DJ Khaled even says it's good to get a haircut twice a week. The logic here is, you never know when you will get a chance to prove yourself. You might meet Jay-Z tomorrow and you should have great hair at all times just in case. Although Khaled does recognize that not all of us can afford twice-a-week haircuts (until we've made it, that is), he is a huge ally for self care and respecting yourself through dress.
This does make sense for your everyday visual artist - while I prefer to have paint-splattered clothes in the studio, it is nice to add a good piece here or there for wearing to shows and museums. 8)

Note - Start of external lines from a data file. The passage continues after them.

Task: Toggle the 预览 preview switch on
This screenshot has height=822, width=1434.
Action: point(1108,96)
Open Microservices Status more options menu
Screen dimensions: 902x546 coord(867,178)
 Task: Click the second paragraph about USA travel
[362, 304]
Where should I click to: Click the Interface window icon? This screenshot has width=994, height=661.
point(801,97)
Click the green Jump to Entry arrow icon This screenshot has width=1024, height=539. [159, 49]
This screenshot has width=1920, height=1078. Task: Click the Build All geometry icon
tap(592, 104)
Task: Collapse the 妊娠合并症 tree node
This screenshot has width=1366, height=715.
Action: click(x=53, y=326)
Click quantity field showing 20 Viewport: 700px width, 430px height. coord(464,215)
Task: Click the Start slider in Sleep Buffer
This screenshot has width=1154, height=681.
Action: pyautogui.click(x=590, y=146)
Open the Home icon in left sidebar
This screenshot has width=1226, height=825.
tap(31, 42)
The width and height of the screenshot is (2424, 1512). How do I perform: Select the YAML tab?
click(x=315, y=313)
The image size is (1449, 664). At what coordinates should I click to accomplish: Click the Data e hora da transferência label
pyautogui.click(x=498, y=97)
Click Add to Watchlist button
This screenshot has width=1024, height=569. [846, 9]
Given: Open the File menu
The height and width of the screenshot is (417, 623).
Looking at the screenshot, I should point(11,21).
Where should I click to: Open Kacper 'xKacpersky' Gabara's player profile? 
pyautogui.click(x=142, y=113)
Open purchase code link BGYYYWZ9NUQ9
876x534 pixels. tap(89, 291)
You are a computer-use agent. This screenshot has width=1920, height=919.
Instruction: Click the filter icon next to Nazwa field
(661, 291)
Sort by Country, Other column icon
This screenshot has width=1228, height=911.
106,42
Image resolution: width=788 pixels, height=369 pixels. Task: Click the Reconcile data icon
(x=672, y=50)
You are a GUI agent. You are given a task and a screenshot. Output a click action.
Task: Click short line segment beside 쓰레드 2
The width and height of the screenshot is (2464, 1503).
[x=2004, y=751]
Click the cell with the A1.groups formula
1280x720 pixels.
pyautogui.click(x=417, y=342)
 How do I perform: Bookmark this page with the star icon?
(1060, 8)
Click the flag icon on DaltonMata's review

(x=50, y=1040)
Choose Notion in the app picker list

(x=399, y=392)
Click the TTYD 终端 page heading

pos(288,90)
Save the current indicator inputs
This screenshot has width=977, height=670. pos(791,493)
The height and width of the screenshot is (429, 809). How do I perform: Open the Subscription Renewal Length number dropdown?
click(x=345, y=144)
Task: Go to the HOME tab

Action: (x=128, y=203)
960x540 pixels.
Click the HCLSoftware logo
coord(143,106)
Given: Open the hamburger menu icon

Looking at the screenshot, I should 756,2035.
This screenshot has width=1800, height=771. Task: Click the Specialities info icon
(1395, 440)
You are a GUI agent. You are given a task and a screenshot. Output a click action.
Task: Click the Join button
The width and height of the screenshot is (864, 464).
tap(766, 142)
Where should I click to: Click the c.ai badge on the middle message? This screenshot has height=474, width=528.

2. 🔑 Major Key: Pick up the Phone.
Khaled tells us: "If you have a situation, you pick up the phone. You set up a meeting and you talk among grown men and grown women."
It's easy to resonate with this major key because... sometimes you can't solve everything through email, Twitter, or chat. It's much better to pick up the phone, take time, listen, and solve problems as grown men and grown women.
While Khaled loves Snapchat, he isn't the biggest fan of social media or the culture of online witchhunts. "I can't imagine a bigger waste of time. Who has all this energy to stir things up? People who aren't successful and people who aren't working hard, that's who."
I loved this piece of advice from DJ Khaled because, as artists, we need to work on our work - stirring up trouble online is a short term game to win attention. Good work and solid art are the keys to longterm success.
3. 🔑 Major Key: Real Talk, Don't Jetski at night.
Just search Youtube for DJ Khaled Jetski Night. You'll see why this is a Major Key.
The incident of the jetski at nighttime also made DJ Khaled more famous. When Khaled got lost on the water and started up his SnapChat app to document the experience, it showed that he cared about his fans and that his fans cared about him. When he was in trouble, he couldn't call the police, he couldn't exactly call home... but he could call his fans in the time where he needed them most. Like the poet Saul Williams once said, Vulnerability is Power.
Yet... be careful about Jetskiing at night.
As far as how to not jetski at night as an artist ... I suppose it is a matter of having fun and taking risks, but not taking too many risks.
4. 🔑 Major Key: Keep Two Rooms Cooking at the Same Time.
In this chapter, DJ Khaled reveals that as a producer, artist, and CEO, he knows how to do every job, even the smallest, most menial jobs in his organization. He stays humble. Knowing all the parts of the machine and working on at least two projects at once keeps up the momentum in his production studio.
In our world where focusing is as prized as gold, and where industries push their best and brightest into hyper-specializations, it is nice to know that at the end of the day, it's not only okay to be a renaissance man, or a jack-of-all trades ... but... it's cool. It's a good thing to have experience in every dimension of your business. It's okay to take on more than one project at once. In fact, crossovers of knowledge and overlaps in projects can fuse together and make the most rare and valuable beat of them all: something new.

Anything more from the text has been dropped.